Amidst all of this change, some things are constants. What's been done has been done, and it's of little interest to us unless we can repackage it in a new and exciting way. The problem with "retro" is that it never comes back. No one's begging for a Stray Cats reunion (except Jeff). No one's wondering what Bowser's doing now. The only option is to forge ahead, to try new things, to test out bad ideas, to all try to sing and work together and hope the road we're on leads somewhere. It's about the journey and the destination. This all sounds immensely airy but we believe it -- at its core the rock and roll band is a surrogate family for our culturaly extended childhood, it's our self-help group, it's our soap box, it's a way to see what we're really capable of. We have little interest in doing what others are doing, particularly if they are doing it well. Listen to them instead. Growing up is tough. This is our attempt to grow up.
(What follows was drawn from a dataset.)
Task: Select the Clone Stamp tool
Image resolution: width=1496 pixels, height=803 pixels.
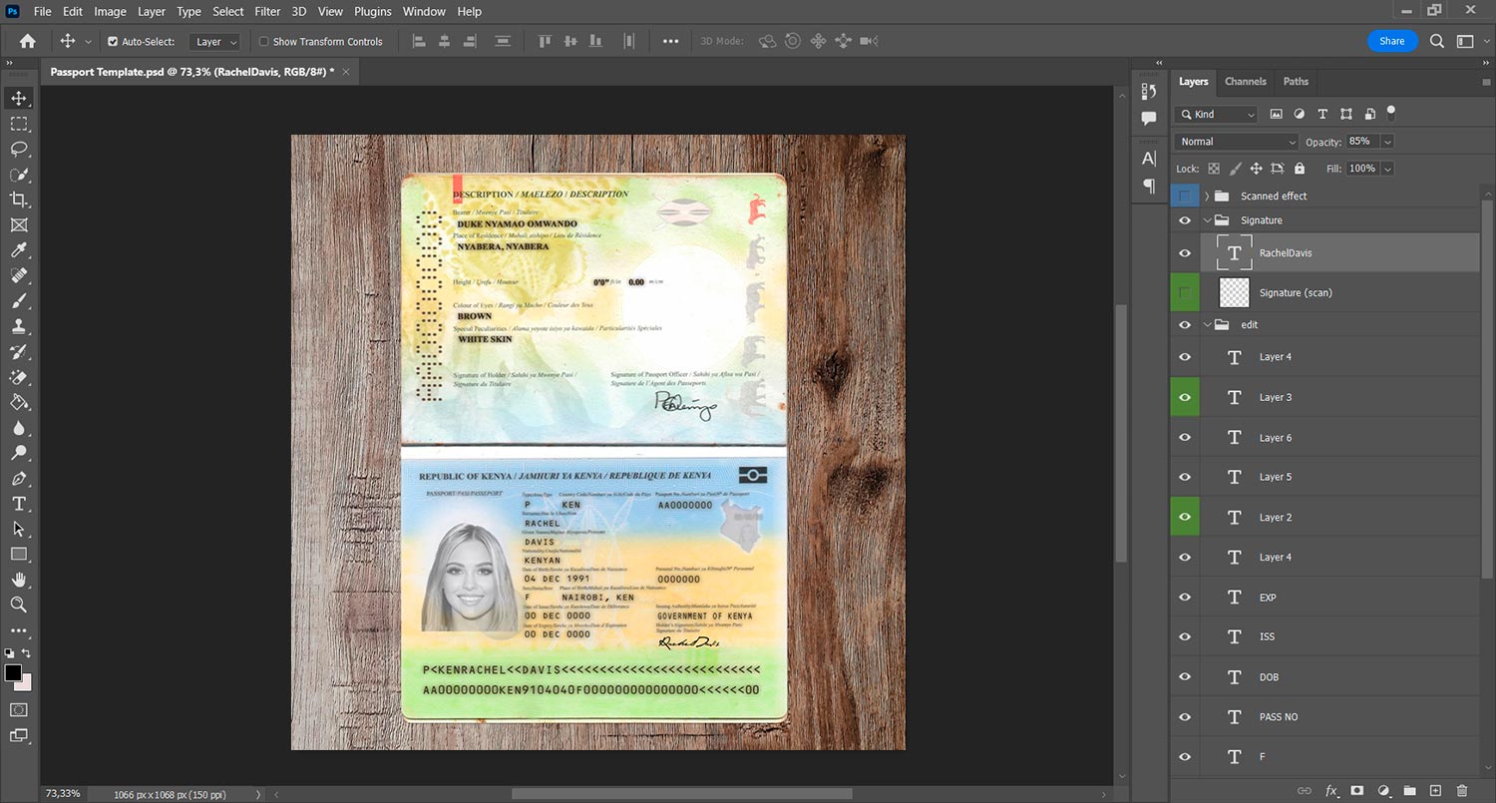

This is our story, and we invite you to come along. It's about self-improvement and trying to live life at the top of your lungs, living life rightly, respecting others, making something you're proud of, and trying to sort out all the static and figuring out what matters. It's about trying to forge that third way, that way everyone said it couldn't be done. We do this in basements and backyards and in fancy clubs we don't even feel comfortable in. We do this in living rooms and bathrooms and bedrooms and wherever the sound sounds best. We do this with ten dollar keyboards and Olvera Street guitars and with light-reactive synths we built ourselves. We do this with broken cymbals and busted speakers. We do this the first thing when we wake up. We do this after a hard day at work, when it's the only solace and life seems to be a constant source of frustration. We do this on weekends. We do this all the time.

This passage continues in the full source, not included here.